Secretary of State Hillary Clinton warned Thursday that a “new information curtain is descending across much of the world.”
In a speech on Internet freedom and security, Clinton also urged China to investigate a wave of cyber attacks against Google and other companies.
The Internet and other technologies are critical to foreign policy, and those who engage in cyber attacks should face international condemnation, she said.
“In an interconnected world, an attack on one nation’s networks can be an attack on all,” she said at The Newseum in Washington.
Clinton made the comments as search-engine giant Google threatened to shut down its operations in China, five years after agreeing to allow some censorship in exchange for the right to work in that country’s massive emerging technology market.
Google charges that Chinese hackers have targeted Google and up to 34 other companies.
The Chinese government argues that the Google case is a business dispute and should not affect overall relations between the two countries.
Clinton has said that Google’s allegations of censorship and online attacks by China raise “very serious concerns,” and her agency has said it will file a formal protest over the company’s complaints.
Also this month, foreign correspondents in at least two Chinese bureaus of news organizations had their Google e-mail accounts attacked, with e-mails forwarded to a mysterious address, according to the Foreign Correspondents’ Club of China.
Clinton warned that the latest information technology — designed to open access to governments — can also be used by some governments to “crush dissent and deny human rights.”
“In the last year, we’ve seen a spike in threats to the free flow of information. China, Tunisia and Uzbekistan have stepped up their censorship of the Internet,” she said.

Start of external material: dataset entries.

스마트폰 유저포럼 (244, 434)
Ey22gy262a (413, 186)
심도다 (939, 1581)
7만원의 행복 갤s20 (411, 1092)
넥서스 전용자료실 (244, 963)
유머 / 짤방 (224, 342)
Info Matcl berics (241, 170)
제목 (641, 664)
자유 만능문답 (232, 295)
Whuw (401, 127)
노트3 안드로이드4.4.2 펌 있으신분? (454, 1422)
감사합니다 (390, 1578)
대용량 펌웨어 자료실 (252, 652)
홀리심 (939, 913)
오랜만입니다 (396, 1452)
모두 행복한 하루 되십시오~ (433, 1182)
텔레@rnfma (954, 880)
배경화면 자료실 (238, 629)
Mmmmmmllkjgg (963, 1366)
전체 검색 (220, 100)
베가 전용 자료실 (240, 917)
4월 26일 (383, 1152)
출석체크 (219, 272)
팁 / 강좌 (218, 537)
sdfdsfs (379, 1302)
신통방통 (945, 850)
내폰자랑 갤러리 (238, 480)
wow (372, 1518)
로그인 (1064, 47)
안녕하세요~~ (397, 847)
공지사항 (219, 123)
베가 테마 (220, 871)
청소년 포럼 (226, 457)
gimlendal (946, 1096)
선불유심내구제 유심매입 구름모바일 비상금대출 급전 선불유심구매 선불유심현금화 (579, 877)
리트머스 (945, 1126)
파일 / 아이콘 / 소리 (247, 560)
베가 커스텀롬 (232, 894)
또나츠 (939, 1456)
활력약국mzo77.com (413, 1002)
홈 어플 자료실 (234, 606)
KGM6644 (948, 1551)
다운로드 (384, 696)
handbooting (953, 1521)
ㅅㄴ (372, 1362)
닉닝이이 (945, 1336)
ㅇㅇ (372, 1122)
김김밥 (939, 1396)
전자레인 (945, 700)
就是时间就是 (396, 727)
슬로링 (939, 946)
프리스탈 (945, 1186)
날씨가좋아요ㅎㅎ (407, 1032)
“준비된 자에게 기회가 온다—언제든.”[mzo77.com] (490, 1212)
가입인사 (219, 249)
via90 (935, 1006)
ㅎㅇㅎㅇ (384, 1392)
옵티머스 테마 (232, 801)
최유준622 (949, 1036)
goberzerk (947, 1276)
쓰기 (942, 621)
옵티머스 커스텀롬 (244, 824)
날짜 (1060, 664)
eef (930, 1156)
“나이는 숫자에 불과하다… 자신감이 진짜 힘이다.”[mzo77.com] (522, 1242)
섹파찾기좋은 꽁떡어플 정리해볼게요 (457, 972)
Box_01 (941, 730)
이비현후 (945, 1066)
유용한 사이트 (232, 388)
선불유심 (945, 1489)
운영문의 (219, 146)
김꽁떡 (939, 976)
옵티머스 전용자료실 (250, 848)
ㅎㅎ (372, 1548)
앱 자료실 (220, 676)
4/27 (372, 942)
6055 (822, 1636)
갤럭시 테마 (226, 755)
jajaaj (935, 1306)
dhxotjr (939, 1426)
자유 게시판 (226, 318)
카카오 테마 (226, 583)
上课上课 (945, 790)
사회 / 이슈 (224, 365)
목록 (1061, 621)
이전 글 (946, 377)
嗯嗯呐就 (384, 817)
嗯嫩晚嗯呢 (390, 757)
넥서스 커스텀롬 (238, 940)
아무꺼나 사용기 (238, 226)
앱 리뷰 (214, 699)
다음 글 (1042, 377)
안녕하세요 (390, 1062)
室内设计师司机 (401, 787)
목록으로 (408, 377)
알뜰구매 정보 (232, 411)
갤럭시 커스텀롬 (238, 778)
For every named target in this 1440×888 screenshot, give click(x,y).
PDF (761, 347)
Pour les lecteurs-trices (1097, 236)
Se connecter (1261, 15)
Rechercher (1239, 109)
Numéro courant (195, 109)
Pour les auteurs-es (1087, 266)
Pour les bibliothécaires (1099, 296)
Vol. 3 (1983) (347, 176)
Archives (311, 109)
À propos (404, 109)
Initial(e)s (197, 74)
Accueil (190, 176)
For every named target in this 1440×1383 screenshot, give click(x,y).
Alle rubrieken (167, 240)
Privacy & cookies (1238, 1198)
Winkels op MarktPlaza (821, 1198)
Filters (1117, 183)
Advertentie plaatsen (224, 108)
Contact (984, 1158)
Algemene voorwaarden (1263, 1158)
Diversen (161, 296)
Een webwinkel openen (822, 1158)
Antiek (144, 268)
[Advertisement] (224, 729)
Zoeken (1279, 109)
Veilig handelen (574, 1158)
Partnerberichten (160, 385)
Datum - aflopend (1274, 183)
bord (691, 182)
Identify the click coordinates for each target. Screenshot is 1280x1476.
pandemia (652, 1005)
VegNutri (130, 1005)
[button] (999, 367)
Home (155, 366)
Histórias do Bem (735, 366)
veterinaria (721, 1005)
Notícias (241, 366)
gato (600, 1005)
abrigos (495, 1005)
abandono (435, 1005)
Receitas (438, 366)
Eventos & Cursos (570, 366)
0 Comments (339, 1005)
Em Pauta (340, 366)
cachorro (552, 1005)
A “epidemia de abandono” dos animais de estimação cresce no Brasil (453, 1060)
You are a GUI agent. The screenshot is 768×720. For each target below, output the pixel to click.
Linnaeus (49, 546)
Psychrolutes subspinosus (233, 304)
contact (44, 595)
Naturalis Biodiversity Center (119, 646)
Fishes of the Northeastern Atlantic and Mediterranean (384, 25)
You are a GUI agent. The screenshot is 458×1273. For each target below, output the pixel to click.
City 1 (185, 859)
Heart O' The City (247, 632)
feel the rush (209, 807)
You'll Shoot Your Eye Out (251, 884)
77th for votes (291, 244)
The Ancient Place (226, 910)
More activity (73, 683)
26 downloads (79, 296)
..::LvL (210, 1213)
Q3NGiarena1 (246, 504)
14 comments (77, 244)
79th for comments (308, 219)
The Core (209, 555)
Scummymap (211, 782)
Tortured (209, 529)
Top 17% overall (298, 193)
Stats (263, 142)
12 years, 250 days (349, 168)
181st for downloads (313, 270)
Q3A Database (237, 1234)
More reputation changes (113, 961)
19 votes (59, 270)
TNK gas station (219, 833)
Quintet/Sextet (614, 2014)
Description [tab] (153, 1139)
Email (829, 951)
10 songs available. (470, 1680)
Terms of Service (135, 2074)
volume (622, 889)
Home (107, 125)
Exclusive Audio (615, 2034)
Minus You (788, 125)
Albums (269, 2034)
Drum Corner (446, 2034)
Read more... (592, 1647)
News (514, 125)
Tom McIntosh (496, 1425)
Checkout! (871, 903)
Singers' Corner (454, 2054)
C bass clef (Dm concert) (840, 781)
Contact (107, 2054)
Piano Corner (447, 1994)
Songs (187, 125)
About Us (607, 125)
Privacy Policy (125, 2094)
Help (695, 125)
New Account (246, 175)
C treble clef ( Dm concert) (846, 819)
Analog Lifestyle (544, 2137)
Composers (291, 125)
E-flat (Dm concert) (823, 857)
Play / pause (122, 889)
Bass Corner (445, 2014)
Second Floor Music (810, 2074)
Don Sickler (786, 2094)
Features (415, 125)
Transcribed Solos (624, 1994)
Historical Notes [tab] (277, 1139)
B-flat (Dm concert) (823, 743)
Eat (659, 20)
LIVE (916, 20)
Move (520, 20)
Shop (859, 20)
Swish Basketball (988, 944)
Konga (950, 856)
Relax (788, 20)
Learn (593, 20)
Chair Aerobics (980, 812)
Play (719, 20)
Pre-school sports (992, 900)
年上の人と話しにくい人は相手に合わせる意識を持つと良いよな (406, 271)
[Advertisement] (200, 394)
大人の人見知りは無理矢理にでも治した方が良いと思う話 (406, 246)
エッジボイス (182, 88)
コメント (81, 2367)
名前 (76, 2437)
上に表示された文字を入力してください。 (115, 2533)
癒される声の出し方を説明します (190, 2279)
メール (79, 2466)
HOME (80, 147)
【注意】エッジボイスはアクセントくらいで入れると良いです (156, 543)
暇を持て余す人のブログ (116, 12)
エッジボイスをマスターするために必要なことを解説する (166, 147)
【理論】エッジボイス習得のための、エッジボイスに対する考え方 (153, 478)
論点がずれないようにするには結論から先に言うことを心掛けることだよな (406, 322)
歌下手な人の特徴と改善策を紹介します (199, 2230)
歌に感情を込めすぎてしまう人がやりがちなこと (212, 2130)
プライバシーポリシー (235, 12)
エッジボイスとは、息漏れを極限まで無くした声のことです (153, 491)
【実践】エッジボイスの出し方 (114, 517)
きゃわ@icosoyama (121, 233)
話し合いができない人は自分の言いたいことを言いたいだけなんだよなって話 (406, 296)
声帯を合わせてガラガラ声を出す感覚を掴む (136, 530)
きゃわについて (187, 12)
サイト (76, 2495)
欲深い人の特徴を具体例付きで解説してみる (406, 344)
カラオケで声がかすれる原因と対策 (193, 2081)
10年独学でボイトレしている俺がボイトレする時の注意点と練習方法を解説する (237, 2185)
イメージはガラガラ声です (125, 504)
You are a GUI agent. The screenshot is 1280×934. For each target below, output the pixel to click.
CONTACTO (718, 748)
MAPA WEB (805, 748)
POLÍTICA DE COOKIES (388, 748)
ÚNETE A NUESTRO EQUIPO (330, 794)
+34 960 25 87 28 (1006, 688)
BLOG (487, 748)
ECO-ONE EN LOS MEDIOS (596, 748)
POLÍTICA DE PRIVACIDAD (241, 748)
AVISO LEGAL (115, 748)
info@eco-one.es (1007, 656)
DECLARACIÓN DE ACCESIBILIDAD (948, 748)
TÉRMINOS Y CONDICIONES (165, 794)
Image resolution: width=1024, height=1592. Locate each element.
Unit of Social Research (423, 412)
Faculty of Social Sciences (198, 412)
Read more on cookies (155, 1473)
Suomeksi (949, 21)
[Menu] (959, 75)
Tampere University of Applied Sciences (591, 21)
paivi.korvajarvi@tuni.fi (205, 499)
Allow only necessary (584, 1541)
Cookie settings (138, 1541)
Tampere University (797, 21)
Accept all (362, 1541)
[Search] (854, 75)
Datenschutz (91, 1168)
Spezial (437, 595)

“In Vietnam, access to popular social networking sites has suddenly disappeared. And last Friday in Egypt, 30 bloggers and activists were detained.”
A member of that group, having since been freed, was in the audience, Clinton said.
“So while it is clear that the spread of these technologies is transforming our world, it is still unclear how that transformation will affect the human rights and welfare of much of the world’s population,” she said.
“The same networks that help organize movements for freedom also enable al Qaeda to spew hatred and incite violence against the innocent,” Clinton said.
Some governments also have “co-opted” the Internet to silence “people of faith,” Clinton said.
“Last year in Saudi Arabia, a man spent months in prison for blogging about Christianity,” she said. Countries such as Vietnam and China have used similar tactics to “restrict access to religious information.”
The State Department will convene a high-level meeting next month of firms that provide network services for talks on Internet freedom, she said.
Citizens and businesses must be able to rely on the security of information networks, Clinton said.
“Our ability to bank online, use electronic commerce and safeguard billions of dollars in intellectual property are all at stake if we cannot rely on the security of information networks,” she said.
Referring to social and economic development, Clinton said the Internet can serve as a “great equalizer.”
By providing people with access to knowledge and potential markets, networks can create opportunity where none exist.
“Over the last year, I’ve seen this first hand in Kenya, where farmers have seen their income grow by as much as 30 percent since they started using mobile banking technology,” Clinton said.
Information technology has been a great help in addressing the staggering problems in Haiti, she said, pointing to a young girl and two women who were pulled from the rubble after they sent a text message for help.
The text message campaign to raise money for Haiti has raised more than $25 million for recovery efforts, Clinton said. Each texter was asked to donate $10, and the State Department said Wednesday that it is believed to be the largest amount raised for the country through a mobile phone campaign.